Small studio, sharp idea
Sundberg has been unusually candid about the realities of building Liquid Swords. The studio, backed by Chinese gaming giant NetEase Games, had to lay off half its staff last year to extend its financial runway into 2026. In an interview ahead of the game's reveal at IGN Fan Fest, Sundberg described the current games industry as being in "a desperate, cowardly and confused state." The subtext is hard to miss: Samson is partly a reaction to an industry he believes has lost its way.

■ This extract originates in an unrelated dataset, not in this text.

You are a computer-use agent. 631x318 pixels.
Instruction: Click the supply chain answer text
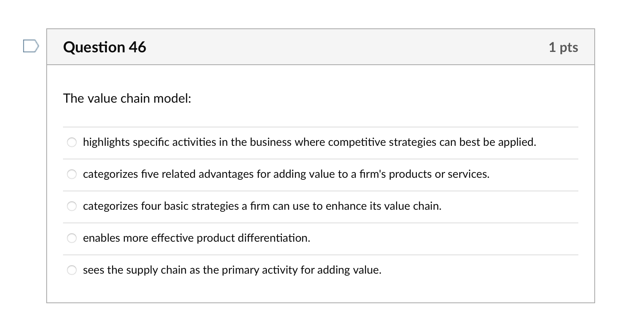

The game's scope reflects that thinking. According to a developer FAQ, the main story runs around 10 hours, with full exploration taking roughly 25 hours. There is no multiplayer, no microtransactions, and no standard weapon loadout. Players instead pick up improvised tools from the environment for brawling, while vehicle combat, each car handcrafted with distinct physics, forms the other pillar of the gameplay. Sundberg has cited gritty 1990s action films as the primary creative reference, aiming for an experience fans can finish over a handful of weekends.
The developer diary on combat and driving released recently gives the clearest look yet at how those systems play out. The footage shows melee combat that leans on momentum and environment over button-mashing spectacle, and car chases where vehicle mass and damage genuinely shift the feel of each encounter.
The $25 question
Let's be real: the price point is doing a lot of heavy lifting here. At $24.99 USD, Samson sits in a deliberately uncomfortable spot for the industry. It is priced below what many would call a typical AA release, and well below the $70-plus asking price that has become standard for major studio titles. Liquid Swords is essentially making an argument that a focused, well-crafted 10-hour experience deserves its own market, separate from the blockbuster tier.
There is a legitimate counterpoint to the "less is more" framing, though. A shorter, tighter game is only good value if the quality holds up, and debut titles from new studios, even those with experienced leadership, carry real risk. Sundberg's pedigree at Avalanche is undeniable, but Just Cause was built on a very different design philosophy to Samson. The systemic, consequence-driven structure the studio is promising is genuinely hard to get right. Get it wrong and the debt mechanic feels punishing in a frustrating rather than compelling way. Games like Disco Elysium and Hades have shown that smaller, systems-driven titles can punch well above their weight; they have also shown how rarely that alchemy actually works.
For Australian players, there is the usual caveat around USD pricing: at current exchange rates, $24.99 USD translates to roughly $40 AUD on Steam or the Epic Games Store, which is still a reasonable proposition for a curated 10-to-25-hour experience. The game launches as a PC exclusive, with console versions confirmed but no release window announced.
A studio with something to prove
The broader story here is about what happens when a veteran developer genuinely tries to build something smaller on purpose. Sundberg has been emphatic that Liquid Swords is not trying to recreate Avalanche's model. "We don't have to be 500 here in the studio," he told PC Gamer. "We're not here to create funky business models, we're here to create great games."
Whether that conviction translates to a game worth your $40-odd Australian dollars will become clear on April 8. The ambition is credible, the pedigree is real, and the mid-tier price removes some of the sting from the gamble. For a gaming market that genuinely needs alternatives to both the endless live-service grind and the $100-plus collector's edition circus, a sharp, self-contained noir brawler that knows exactly what it wants to be is at least a proposition worth watching.